APLS

Apellis SYFOVRE Sales Fall 4% on Rising Volume, Exposing a CVR Worth Zero

SYFOVRE injection volumes rose 17% in 2025. Revenue fell 4% to $587mn. That divergence tells you everything about what Biogen actually bought — and what the CVR is actually worth.

Signal snapshot
  • SYFOVRE 2025 revenue: $587mn, down 4% YoY despite 17% injection volume growth
  • Forward P/E: -157.1x; TTM free cash flow: -$15mn
  • CVR requires $1.5bn–$2.0bn annual sales (155–240% above current run rate) — JPMorgan's model assumes neither threshold is met

What the Street Believes

The market treats $41/share as a fair-to-generous exit. Biogen's larger salesforce will fix SYFOVRE's commercial execution. The CVR adds optionality on top.

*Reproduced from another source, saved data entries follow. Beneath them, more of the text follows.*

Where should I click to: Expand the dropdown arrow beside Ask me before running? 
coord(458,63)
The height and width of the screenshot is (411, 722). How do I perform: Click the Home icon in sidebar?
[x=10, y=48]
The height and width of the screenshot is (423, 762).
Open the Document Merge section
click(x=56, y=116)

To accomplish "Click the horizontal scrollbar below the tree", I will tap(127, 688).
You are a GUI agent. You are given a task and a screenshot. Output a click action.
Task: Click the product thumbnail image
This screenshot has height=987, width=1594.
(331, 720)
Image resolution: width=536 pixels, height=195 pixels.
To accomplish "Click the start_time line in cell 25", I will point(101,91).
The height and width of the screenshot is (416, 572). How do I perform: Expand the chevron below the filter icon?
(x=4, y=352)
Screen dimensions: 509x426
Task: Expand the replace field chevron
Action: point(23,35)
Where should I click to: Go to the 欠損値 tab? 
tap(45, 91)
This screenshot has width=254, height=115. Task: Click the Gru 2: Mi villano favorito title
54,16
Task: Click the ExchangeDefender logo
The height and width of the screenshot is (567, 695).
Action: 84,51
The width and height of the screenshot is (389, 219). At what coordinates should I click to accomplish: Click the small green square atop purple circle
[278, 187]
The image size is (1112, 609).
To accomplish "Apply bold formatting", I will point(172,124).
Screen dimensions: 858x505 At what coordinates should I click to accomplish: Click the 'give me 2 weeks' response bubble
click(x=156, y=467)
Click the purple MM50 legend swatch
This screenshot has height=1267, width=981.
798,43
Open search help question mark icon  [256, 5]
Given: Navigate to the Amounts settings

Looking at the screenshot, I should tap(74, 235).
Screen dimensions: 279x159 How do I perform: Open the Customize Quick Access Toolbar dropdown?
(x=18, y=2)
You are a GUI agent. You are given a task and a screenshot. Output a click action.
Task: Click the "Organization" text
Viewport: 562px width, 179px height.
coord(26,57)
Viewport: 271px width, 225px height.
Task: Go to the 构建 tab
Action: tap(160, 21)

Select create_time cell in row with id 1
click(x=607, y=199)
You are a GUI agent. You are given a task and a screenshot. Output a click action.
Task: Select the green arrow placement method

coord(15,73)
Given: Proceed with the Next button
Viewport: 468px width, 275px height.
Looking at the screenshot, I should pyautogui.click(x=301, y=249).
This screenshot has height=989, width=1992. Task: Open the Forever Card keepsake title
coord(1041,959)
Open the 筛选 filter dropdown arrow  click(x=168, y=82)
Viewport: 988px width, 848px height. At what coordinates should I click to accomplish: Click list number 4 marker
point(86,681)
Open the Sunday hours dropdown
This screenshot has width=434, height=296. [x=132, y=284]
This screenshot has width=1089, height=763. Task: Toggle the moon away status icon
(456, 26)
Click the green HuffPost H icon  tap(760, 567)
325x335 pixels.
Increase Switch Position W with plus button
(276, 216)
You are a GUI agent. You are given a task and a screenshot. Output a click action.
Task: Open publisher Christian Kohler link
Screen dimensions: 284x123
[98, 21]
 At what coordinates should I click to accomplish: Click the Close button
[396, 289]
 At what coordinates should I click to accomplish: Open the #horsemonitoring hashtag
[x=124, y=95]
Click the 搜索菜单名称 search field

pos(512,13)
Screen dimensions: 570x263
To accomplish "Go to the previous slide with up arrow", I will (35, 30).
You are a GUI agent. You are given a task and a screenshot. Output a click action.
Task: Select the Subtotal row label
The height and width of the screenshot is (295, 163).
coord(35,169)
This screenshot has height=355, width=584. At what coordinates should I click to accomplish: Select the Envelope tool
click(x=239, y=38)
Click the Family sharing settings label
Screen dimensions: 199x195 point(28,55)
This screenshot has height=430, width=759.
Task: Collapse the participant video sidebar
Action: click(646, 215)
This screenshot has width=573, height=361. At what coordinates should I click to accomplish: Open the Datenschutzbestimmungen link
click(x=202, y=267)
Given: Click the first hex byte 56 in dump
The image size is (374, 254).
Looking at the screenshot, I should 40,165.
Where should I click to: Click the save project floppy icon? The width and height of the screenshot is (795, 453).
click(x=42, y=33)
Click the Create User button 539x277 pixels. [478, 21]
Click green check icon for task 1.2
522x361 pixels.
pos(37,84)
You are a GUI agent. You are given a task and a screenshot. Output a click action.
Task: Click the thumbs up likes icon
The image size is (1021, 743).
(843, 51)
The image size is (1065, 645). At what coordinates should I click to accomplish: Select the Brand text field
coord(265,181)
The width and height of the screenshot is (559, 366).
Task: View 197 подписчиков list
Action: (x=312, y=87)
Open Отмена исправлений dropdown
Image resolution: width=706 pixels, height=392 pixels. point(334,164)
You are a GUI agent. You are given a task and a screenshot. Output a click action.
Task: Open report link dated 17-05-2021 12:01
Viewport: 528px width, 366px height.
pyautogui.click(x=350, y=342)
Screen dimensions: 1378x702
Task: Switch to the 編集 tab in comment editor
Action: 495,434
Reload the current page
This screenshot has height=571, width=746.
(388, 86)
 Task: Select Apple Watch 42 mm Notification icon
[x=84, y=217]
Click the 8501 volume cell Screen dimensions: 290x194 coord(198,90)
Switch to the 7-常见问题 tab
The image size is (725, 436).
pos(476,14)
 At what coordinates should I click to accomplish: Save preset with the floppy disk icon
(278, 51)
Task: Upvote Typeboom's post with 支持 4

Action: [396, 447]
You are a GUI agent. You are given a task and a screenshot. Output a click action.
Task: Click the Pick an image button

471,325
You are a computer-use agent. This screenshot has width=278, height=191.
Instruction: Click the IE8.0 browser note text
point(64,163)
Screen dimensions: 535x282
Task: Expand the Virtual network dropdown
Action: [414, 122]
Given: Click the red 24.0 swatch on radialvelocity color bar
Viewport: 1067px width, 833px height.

This view prices in zero deterioration from the gross-to-net trend and ignores two competitors arriving before the CVR window closes. The stock at $40.23 reflects near-certainty the base deal closes, with the CVR as a free lottery ticket.

What the Data Shows

The buried signal is the gross-to-net spread. More patients received SYFOVRE injections in 2025 than in 2024. Yet Apellis collected less money per injection — enough to drag total revenue negative YoY.

"Apellis shareholders are eligible to receive up to an additional $4 per share via a non-transferable CVR if SYFOVRE achieves $1.5 billion in annual global net sales in any calendar year between 2027 and 2030, with an additional tier at $2 billion — milestones JPMorgan's model does not assume will be reached."

The math is unforgiving. Reaching $1.5bn from $587mn requires a 155% increase in net sales. That demands either a volume tripling with stable pricing or a massive reversal of copay assistance erosion — neither of which is plausible with Iveric Bio's Izervay already competing and Regeneron/Alnylam's C5 combination expected by late 2027.

The non-transferable structure of the CVR is the quiet tell. Merger arbitrageurs cannot strip and separately trade the CVR. That means no independent price discovery, no liquid market to reflect probability-weighted value. Any residual option value stays trapped inside the arb position, invisible.

Why This Changes the Calculus

If the CVR is worth zero — and JPMorgan's own model assumes exactly that — then the acquisition price is $41 flat. The street models $41–$45 of total consideration. The data shows $41, period.

At $41/share, you are paying roughly 5.6bn for a business generating -$15mn in TTM free cash flow. The entire growth thesis rests on Empaveli's expansion into C3 glomerulopathy and other nephrology indications, a franchise that must carry the weight of a declining flagship product.

The metric to watch is Q1 2026 SYFOVRE net revenue per injection. If the gross-to-net spread widens further, even $41 looks rich. Every quarter of continued pricing erosion makes the Empaveli bet more binary.

The Counterargument

Biogen's infrastructure could genuinely improve SYFOVRE's commercial trajectory. A larger salesforce, better payer negotiations, and international expansion could stabilize or reverse the gross-to-net trend. Empaveli's nephrology pipeline, particularly in C3 glomerulopathy, addresses a genuine unmet need with limited competition.

The earnings trajectory shows improvement: Q2 2025 delivered $1.67 EPS versus $0.94 consensus, a 77.5% beat. That suggests operational leverage exists when volume converts to revenue.

But one strong quarter does not erase structural pricing decay. The 17%-volume-up, 4%-revenue-down divergence is not a timing issue. It reflects payer dynamics that a bigger salesforce cannot fix. Biogen would need to restructure SYFOVRE's entire copay architecture — mid-launch, mid-competition — to bend this curve.

Verdict

The real acquisition price is not the headline $45. When Biogen announced the $5.6 billion deal, the CVR looked like meaningful upside. The gross-to-net data says otherwise. At $41, you own a cash-flow-negative ophthalmology franchise facing two new competitors, plus an early-stage nephrology pipeline that needs to work perfectly to justify the price. The CVR is a rounding error dressed as optionality.